I had just stood up from a session of composing when the image came to me. A gentle and shy part of me, yearning to be heard, and constantly creative, is always trying to reach me. He is always suggesting ideas. But his shyness prevents repeating himself, and he speaks with a quiet voice, never coercive.

Meanwhile, back at the ranch, Cowboy Tom is busy writing music. Boy, is he working hard, searching valiantly for ideas (and justification for those ideas). He is working so hard, and is so focused doing his good job, that he often takes no notice of the quiet suggestions being offered from a literally unknown source. When he does notice them, he, being fearful, snatches them quickly, not looking from where they come, generally unable to listen with continuity (although there have been a few blessed times when this has been possible).

The Quiet One
The quiet one does not care that he gets no credit. He only wants his ideas heard. He is grateful and takes no exception to Cowboy Tom's propensity to want to feel big. He quietly continues to suggest ideas, with the hope that another, however imperfectly translated, might make it out into the world.

There is much more to all of this, and it is all connected. In spite of my lack of physical violence to others, there is much harshness in my behavior. I used to attribute that harshness to an inevitable accompaniment to the “strong” person I thought I was supposed to be. (Understand that my reason for putting the word “strong” in quotes is to indicate that my idea of strength was so loaded and lopsided as to be ridiculous.) 

And in a sense, I can still point to the source of my harshness as being due to that “strength”. But it is not part and parcel of the strength with which I was born.
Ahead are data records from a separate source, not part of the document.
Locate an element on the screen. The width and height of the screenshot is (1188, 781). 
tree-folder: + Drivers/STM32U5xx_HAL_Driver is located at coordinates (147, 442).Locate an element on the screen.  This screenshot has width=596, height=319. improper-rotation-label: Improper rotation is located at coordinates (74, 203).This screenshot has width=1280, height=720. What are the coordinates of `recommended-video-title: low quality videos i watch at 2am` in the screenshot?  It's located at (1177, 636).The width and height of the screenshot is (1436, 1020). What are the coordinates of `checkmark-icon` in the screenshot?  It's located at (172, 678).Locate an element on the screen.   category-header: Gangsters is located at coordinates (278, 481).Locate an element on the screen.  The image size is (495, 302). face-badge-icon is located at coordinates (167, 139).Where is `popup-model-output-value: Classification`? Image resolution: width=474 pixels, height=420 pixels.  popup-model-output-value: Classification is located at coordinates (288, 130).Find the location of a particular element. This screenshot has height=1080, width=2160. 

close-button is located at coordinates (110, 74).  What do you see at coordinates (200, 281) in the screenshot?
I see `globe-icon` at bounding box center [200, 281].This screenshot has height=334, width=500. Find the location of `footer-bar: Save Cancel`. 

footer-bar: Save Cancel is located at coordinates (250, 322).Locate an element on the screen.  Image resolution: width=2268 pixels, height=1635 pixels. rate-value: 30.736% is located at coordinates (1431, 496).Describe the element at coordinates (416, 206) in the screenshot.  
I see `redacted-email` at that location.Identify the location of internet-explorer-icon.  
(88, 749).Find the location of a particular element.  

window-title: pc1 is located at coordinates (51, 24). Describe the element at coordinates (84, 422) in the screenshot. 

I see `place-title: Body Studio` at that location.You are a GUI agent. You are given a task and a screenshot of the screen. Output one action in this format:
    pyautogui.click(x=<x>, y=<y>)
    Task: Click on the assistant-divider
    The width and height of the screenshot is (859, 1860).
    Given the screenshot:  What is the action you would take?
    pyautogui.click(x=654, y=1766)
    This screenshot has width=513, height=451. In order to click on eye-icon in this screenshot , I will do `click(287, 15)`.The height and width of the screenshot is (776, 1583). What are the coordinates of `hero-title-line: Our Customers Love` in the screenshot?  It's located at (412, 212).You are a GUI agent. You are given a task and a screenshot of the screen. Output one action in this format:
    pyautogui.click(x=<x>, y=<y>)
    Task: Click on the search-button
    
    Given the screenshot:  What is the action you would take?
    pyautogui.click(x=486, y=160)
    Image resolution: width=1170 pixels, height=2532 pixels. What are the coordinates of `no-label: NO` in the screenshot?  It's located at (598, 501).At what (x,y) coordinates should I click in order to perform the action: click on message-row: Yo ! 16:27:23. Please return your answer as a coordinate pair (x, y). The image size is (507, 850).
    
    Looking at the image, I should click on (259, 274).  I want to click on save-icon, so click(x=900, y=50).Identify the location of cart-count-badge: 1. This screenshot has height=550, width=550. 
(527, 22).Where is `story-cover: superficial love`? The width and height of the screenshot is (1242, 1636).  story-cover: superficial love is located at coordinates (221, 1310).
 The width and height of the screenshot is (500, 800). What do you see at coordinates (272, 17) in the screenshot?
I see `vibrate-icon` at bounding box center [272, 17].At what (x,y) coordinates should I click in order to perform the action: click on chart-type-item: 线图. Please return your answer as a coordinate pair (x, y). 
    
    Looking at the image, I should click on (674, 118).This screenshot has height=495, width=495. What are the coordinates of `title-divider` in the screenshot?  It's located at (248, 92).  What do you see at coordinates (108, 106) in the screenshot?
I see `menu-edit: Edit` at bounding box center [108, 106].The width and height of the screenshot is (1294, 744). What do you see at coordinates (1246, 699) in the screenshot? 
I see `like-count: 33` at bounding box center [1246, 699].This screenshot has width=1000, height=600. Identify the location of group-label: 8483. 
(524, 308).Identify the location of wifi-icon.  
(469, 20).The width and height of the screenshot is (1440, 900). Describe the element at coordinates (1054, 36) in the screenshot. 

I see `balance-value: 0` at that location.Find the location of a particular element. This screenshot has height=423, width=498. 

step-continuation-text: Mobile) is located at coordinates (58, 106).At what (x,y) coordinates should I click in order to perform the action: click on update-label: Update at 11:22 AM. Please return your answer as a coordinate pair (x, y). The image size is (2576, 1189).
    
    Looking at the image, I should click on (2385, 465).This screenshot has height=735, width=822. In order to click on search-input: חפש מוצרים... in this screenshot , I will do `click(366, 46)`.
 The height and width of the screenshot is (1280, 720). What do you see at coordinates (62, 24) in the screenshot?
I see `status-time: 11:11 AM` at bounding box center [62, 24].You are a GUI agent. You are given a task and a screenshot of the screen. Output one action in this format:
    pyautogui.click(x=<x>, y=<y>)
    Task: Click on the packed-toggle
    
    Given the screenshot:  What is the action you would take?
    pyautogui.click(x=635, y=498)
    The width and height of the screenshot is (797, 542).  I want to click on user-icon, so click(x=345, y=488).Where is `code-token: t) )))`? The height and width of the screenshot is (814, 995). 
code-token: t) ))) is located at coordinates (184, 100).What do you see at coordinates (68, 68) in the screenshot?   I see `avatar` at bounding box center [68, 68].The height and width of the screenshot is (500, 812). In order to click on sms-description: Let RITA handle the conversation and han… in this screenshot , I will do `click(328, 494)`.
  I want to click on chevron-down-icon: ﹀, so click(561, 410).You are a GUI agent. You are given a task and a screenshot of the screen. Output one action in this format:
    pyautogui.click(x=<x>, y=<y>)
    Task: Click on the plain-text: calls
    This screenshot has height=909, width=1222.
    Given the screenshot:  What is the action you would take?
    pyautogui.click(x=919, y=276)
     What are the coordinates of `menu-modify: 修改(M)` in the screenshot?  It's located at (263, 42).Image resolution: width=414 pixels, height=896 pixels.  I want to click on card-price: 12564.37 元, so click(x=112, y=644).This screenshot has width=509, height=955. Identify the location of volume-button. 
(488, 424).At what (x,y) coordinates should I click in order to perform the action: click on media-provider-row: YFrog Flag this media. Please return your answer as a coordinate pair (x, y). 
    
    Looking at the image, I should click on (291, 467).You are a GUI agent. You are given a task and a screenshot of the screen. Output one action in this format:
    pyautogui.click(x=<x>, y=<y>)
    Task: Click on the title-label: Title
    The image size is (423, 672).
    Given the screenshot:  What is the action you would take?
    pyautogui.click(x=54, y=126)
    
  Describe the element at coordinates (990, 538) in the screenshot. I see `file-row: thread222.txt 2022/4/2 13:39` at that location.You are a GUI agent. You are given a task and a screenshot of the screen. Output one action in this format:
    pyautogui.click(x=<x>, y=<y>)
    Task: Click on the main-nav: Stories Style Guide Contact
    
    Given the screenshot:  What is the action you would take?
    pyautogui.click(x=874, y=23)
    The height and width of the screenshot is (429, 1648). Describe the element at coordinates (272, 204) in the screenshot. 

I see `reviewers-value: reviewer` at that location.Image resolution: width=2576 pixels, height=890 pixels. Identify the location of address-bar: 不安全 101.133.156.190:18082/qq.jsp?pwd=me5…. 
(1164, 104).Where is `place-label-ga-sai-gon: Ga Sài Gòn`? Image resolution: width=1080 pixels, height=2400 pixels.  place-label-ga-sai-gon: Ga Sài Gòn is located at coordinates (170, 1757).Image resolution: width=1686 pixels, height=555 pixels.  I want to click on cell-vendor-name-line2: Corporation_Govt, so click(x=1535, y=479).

I believe that in reality my harshness is likely due to the frustration of trying to be a caricature instead of a whole person.

Cowboy Tom is representative of the resultant harshness. While my naturally gentle nature has, for the most part, successfully drawn the line at committing physical violence against others, it has not stopped physical violence to myself, in pushing myself too hard during exercise, and using far too many muscles far too intensely to accomplish any physical task – even brushing my teeth!

I hope to make friends with the unknown source of my creativity, and to learn gentleness from him.